Opinion
CASE NO. 129 CRD-3-82
MAY 29, 1984
The Claimant-Appellant was represented by Max F. Brunswick, Esq.
The Respondents-Appellees were represented by Robert F. Moran, Esq.
This Petition for Review from the January 21, 1982 Decision of the Commissioner for the Third District, was argued January 28, 1983 before a Compensation Review Division Panel consisting of the Commission Chairman, John Arcudi and Commissioners Gerald Kolinsky and Frank Verrilli.
FINDING AND AWARD
1-12. Paragraphs 1 through 12 of the Commissioner's Finding are affirmed and adopted as paragraphs 1-12 of this Division's Finding.
IT IS ORDERED, ADJUDGED AND DECREED that:
A. Claimant is entitled to temporary total disability compensation payment from January 27, 1961, to August 26, 1961, and from December 15, 1961, to April 1, 1963, at his compensation rate of $52.00 per week with appropriate cost of living adjustments.
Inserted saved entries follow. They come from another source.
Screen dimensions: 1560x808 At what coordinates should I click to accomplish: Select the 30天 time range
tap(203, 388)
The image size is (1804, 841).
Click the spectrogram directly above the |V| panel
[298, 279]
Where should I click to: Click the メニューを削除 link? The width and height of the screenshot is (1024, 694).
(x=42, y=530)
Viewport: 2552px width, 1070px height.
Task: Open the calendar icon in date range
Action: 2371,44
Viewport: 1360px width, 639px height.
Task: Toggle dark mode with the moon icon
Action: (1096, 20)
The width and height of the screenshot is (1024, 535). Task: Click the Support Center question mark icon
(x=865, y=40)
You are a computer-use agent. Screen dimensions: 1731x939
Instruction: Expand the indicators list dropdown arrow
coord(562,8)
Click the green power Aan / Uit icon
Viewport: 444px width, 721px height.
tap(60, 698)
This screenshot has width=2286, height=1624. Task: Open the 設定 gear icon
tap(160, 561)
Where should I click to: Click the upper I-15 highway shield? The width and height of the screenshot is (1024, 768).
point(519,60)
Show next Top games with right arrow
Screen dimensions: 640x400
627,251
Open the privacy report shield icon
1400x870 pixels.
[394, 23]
Proper credit shall be given for advance payments by Respondents of twenty-six weeks.
B. Medical bills in the amount of $1,466.64, Pharmacy bills in the amount of $137.73 and a Yale Surgical Company bill in the amount of $113.77 shall all be paid by Respondents.
C. All proper and future medical expenses shall be provided for Claimant.
D. Claimant's request for attorney's fees is denied.
E. Claimant is awarded interest on the amounts due him under this Finding and Award.
This Finding and Award was written by Chairman John Arcudi for the entire panel.
OPINION
Claimant's appeal from the Third District Commissioner involves only a claim for interest and attorney's fees. Her decision had been long delayed due to a series of events. Claimant suffered a compensable injury to his scalp while employed by the Respondent Dwight Building Company January 27, 1961, and a Voluntary Agreement between the parties was filed and approved by the Third District Commissioner February 15, 1961. The claimant was paid a certain number of weeks of temporary total disability but claimed he was due additional weeks between July 27, 1961 and September 9, 1964.
On September 9, 1964 the then Third District Commissioner denied payment for these additional weeks. That decision was appealed to the Superior Court which sustained the appeal and remanded to the Commissioner for further proceedings August 12, 1966. A judgment of non-suit was mistakenly entered in the Superior Court file July 17, 1968. This was reopened January 12, 1972. In the meantime a new Commissioner, other than the one of the September 9, 1964 decision, had been appointed to the Third District. Several hearings were held before that new Commissioner.
This second Commissioner retired December 31, 1978, and still another Commissioner was appointed. Hearings were held before this third Commissioner May 11, 1981 and June 4, 1981, and she issued her decision January 21, 1982. It should be noted that claimant had had a succession of attorneys between January 27, 1961 and January 21, 1982.
The Commissioner awarded claimant temporary total benefits for the periods January 27, 1961 to August 26, 1961 and December 15, 1961 to April 1, 1963 at a weekly compensation rate of $52.00 per week plus applicable cost of living increases. None of the parties has appealed this basic award, but since the Commissioner denied interest and attorney's fees under Section 31-300, claimant has appealed as noted.
Section 31-300 permits, and its predecessor in force on January 27, 1961 permitted, the ordering of interest on an award when there was undue delay in payment even if the delay was not caused by fault or neglect. The part of the present statute permitting allowance of an attorney's fee by the Commissioner if the employer has unreasonably contested liability was not added until 1967. Neither in the proceedings before us or at the Third District level did either party address the issue of the applicability of a 1967 amendment to a 1961 injury. However, that issue need not concern us as the Third District Commissioner denied both interest and attorney's fees, and if she considered the 1967 amendment at all, her denial of attorney's fees must necessarily have been based on a factual finding that there was no fault or neglect.
Connecticut General Statutes, Rev. of 1958, Section 31-176.
1967, P.A. 842, Sec. 10.
But the Commissioner's failure to award interest presents a different question. Payment has here been ordered more than twenty years after the weeks the Commissioner found should have been paid. The statute in 1961 stated, "where there has been delay in either adjustment or payment . . ." not due to the fault or neglect of the employer . . . , whether such delay was caused by appeals or otherwise, the commissioner may allow interest. . ." Clearly, the statute provides for the exercise of the Commissioner's discretion in deciding whether to award. But such discretion cannot an unfettered discretion. It must be subject to due process considerations. If the Commissioner does not exercise discretion to award interest after a twenty year delay, then when can such discretion be exercised?
We therefore remand the matter to the Commissioner to award and compute interest due on the weeks of temporary total disability payments that have been ordered.
Commissioners Kolinsky and Verrilli join in this opinion.